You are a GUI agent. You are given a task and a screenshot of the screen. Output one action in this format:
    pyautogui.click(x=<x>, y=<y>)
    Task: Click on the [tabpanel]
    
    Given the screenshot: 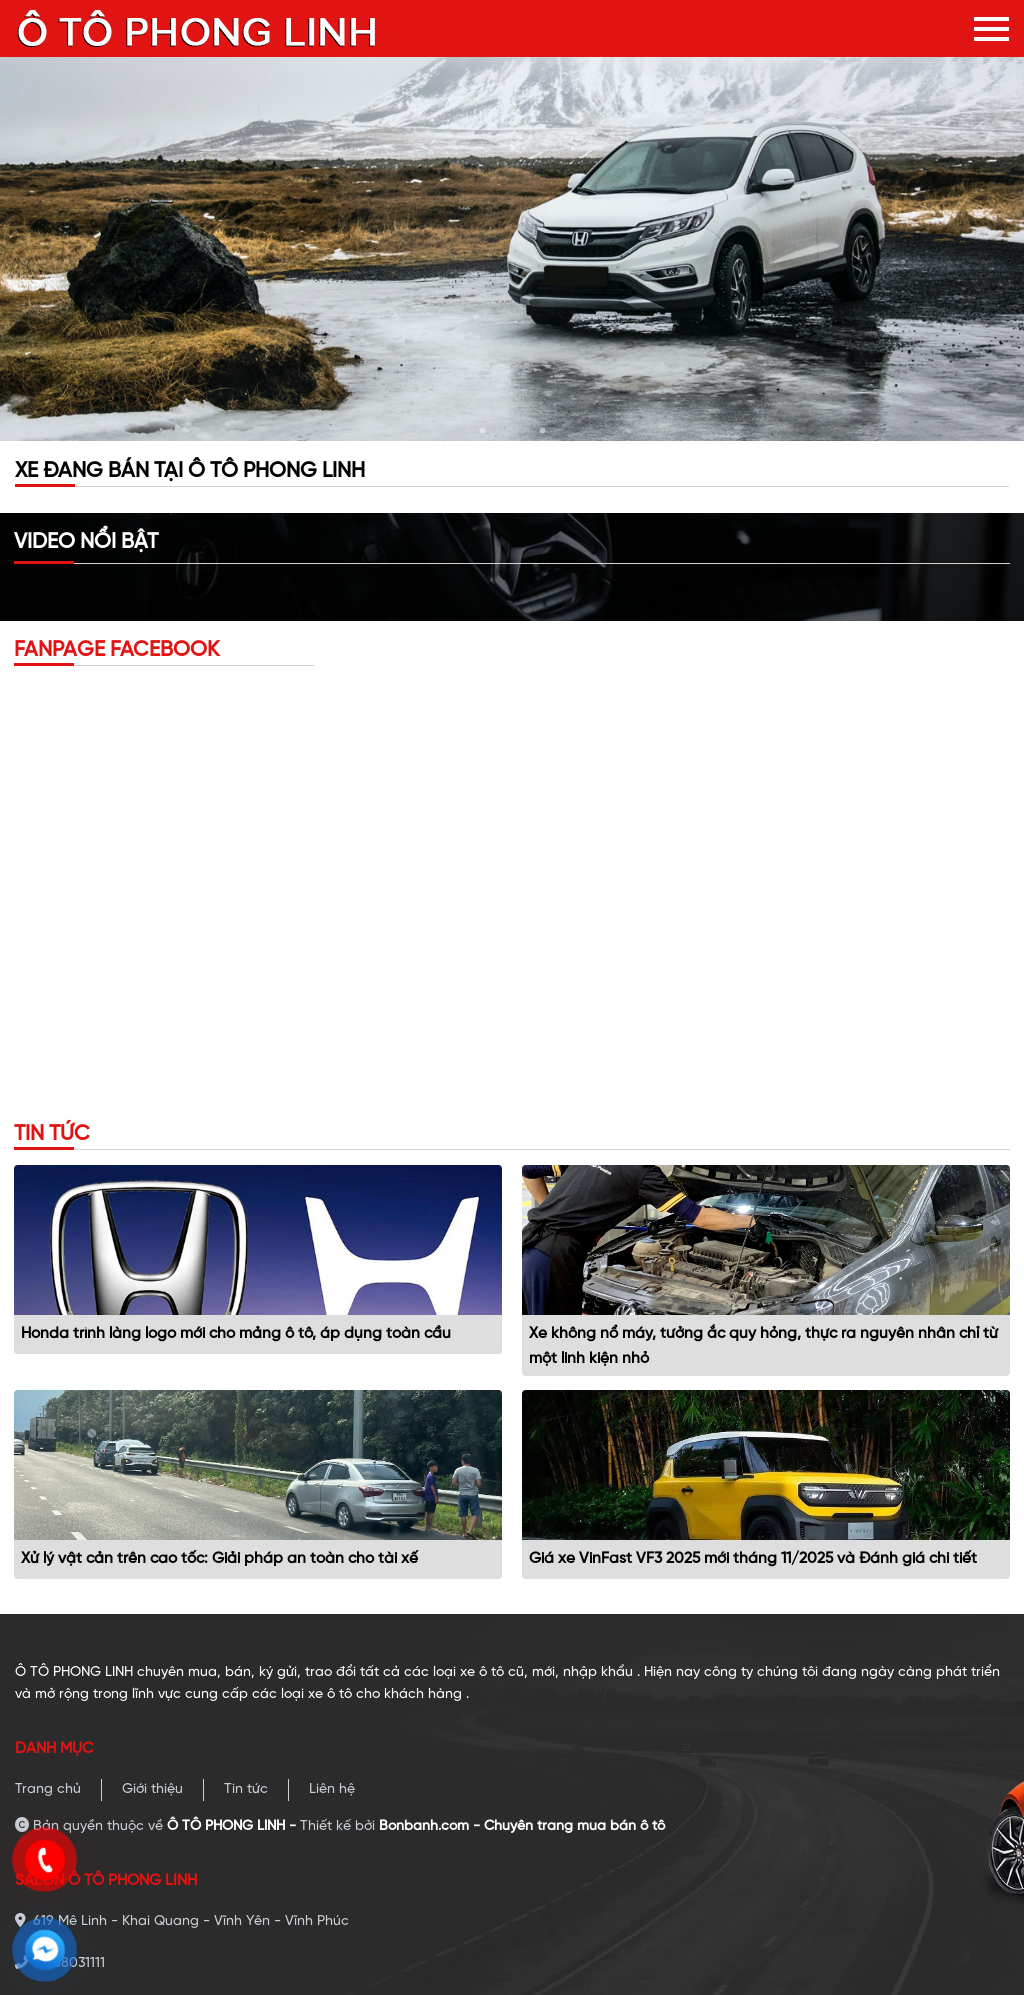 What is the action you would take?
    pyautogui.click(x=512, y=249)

---

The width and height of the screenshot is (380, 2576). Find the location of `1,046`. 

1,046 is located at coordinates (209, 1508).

* * *

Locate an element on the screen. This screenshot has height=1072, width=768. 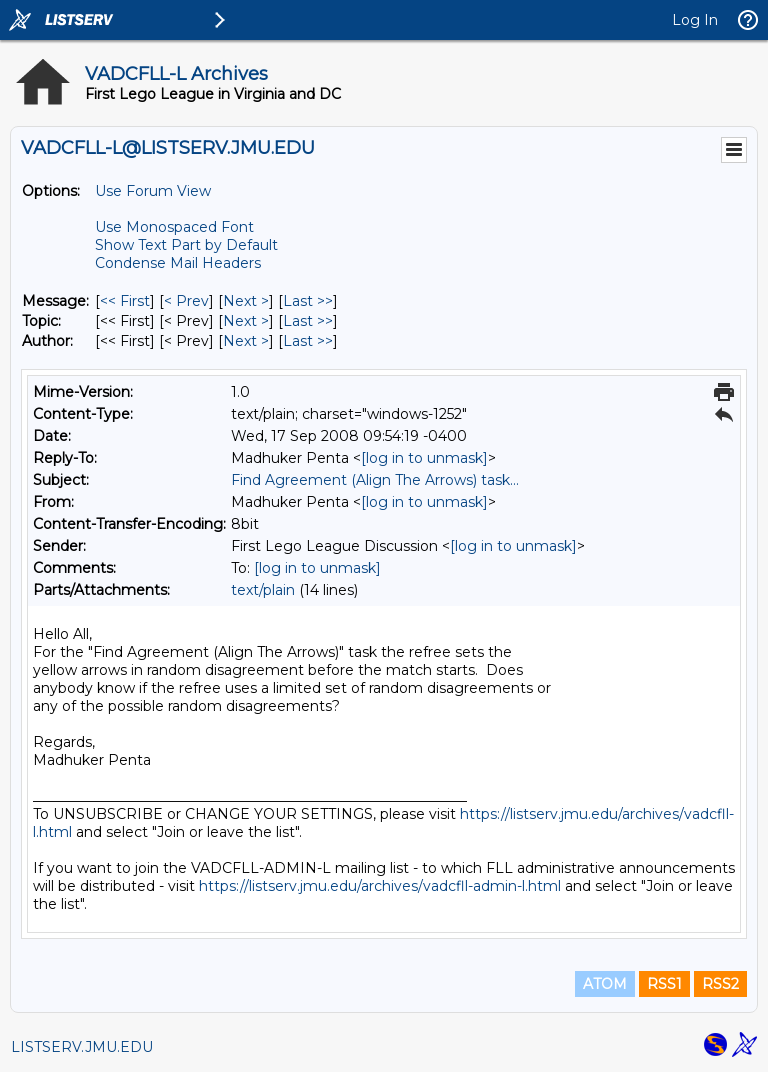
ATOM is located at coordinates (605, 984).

Problem to solve: Extract the listing lines starting at the line that contains "The width and" and ending at the line that contains "1,046 is located at coordinates (209, 1508).", both included, and reproduce them without any change.

Final answer:
The width and height of the screenshot is (380, 2576). Find the location of `1,046`. 

1,046 is located at coordinates (209, 1508).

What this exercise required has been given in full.